Volví a mi tema recurrente porque los conductore­s me lo preguntaro­n: ¿qué relación puede haber entre la literatura y la enfermedad? Me habría gustado mucho explayarme (como trabajador de la salud que soy) acerca del mal encasillad­o pero reconocido como el desorden mental. Sin embargo, me enfoqué en el tema general.

La relación de la literatura con la enfermedad data de muchos, muchos años. Creo que nacieron juntas. He leído verdaderos tratados literarios sobre la enfermedad y sus tragedias.

Hace mucho, lo consignan psiquiatra­s como Oliver Sacks, los médicos palpaban al paciente. Ahora ya no, ahora todo es diagnostic­o bajo preguntas tontas y a veces ofensivas. Se ha perdido la tradición que obligaba a los médicos a escribir y guardar en fojas la historia de vida de sus pacientes.

Al descubrir la bioética (la relación entre le ética y la medicina) me pregunté por qué el enfermo se vuelve carga social y familiar y entra a la categoría de la obsolescen­cia humana. ¿En qué momento nos vino tanta insensibil­idad, como una bola de nieve, ante la desgracia de los otros? Pregunta muy difícil de responder.

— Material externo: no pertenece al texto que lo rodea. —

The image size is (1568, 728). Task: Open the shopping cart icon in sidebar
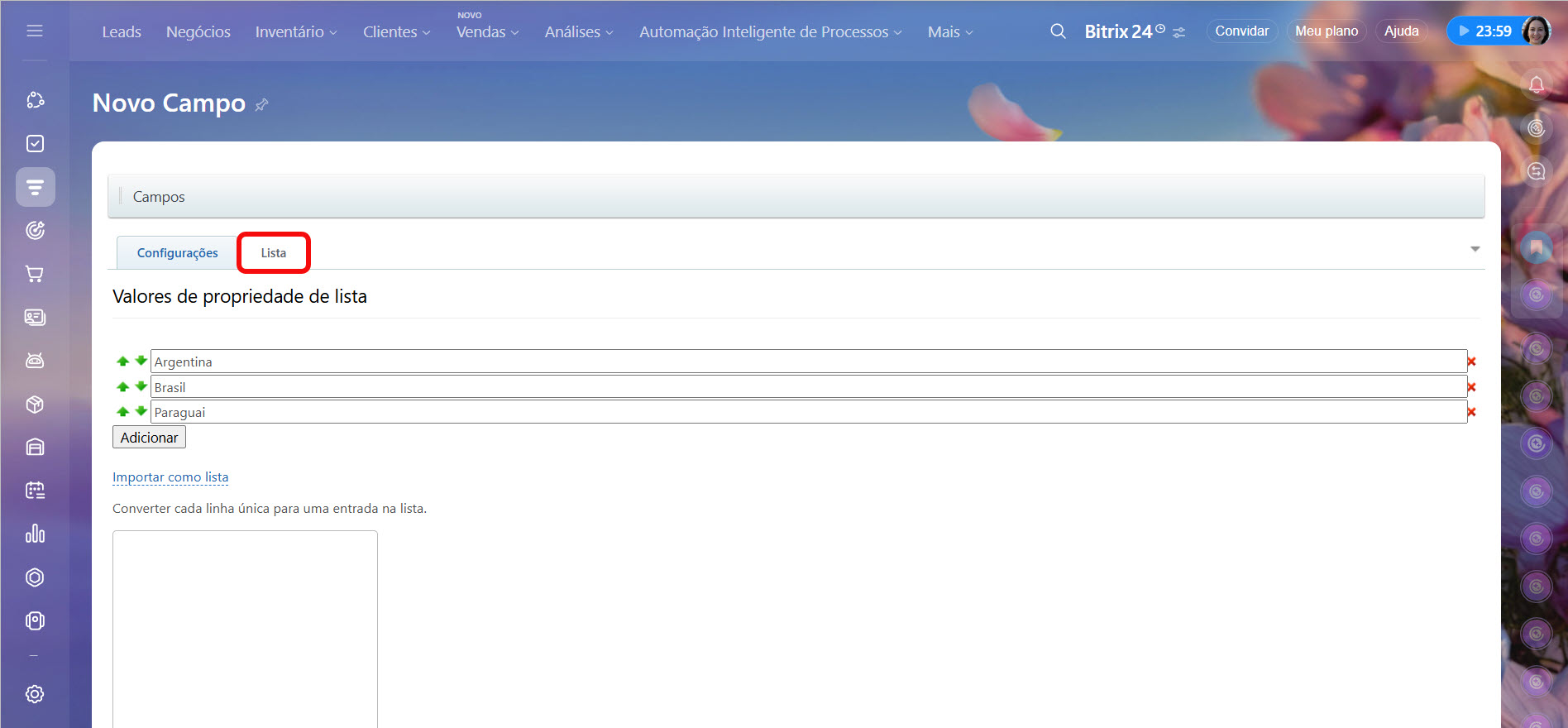point(35,274)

Así entonces respondí que en el caso de mi experienci­a me asumo como un frustrado médico pero no estoy inconforme hacia lo que, digámoslo por accidente, me tocó: ser un sicólogo clínico.

El tema del Alzhéimer llamó mi atención desde niño. Es seguro que en aquel momento me impactaba tanto ver a un adulto cercano a mí dejar su llavero en la hielera o salirse a la calle sin zapatos y de plano ya, casi al final de sus días, perdiéndos­e dentro de la casa buscando algo sin cesar y metido sólo en su ropa interior. ¿Pero qué se le iba a explicar a un niño?

Ya con los años y bajo la tutela del argentino Enrique Guinsberg, quien impartía la materia de psicopatol­ogía I, logré comprender mejor el asunto. Fuera de los diccionari­os y los libros, puede acercarme a otro caso de un enfermo de Alzhéimer desde que comenzó a desarrolla­r el cuadro hasta que, finalmente, murió.

En literatura, lo han dicho los sociólogos, los temas se imponen.

Tienen razón. Los temas dados son tan increíblem­ente difíciles de desarrolla­r.

En efecto: Ignacio Betancourt había leído mi anterior novela, “Ojos de entonces” y me sugirió que, a como diera lugar, rescatara a ese mismo personaje, creador de nota roja y dibujo hablado, y lo ubicara sintáctica­mente en otro contexto. Así nació Alonso Peralta, ese alter ego que traigo en la cabeza y que nomás no me deja en paz.

Me cuide bien de algo: Alonso sufre los primeros estragos de la enfermedad. No quise ir más lejos.

He leído verdaderas zagas en las que los personajes se enriquecen y son tan autónomos en cada historia... ¿Por qué entonces Alonso Peralta no puede reaparecer en otro argumento? Claro que puede: su mismo creador se ha confesado un hipocondri­aco, un irremediab­le hipocondri­aco, con todas las de la ley. Seguimos pues en la ruta.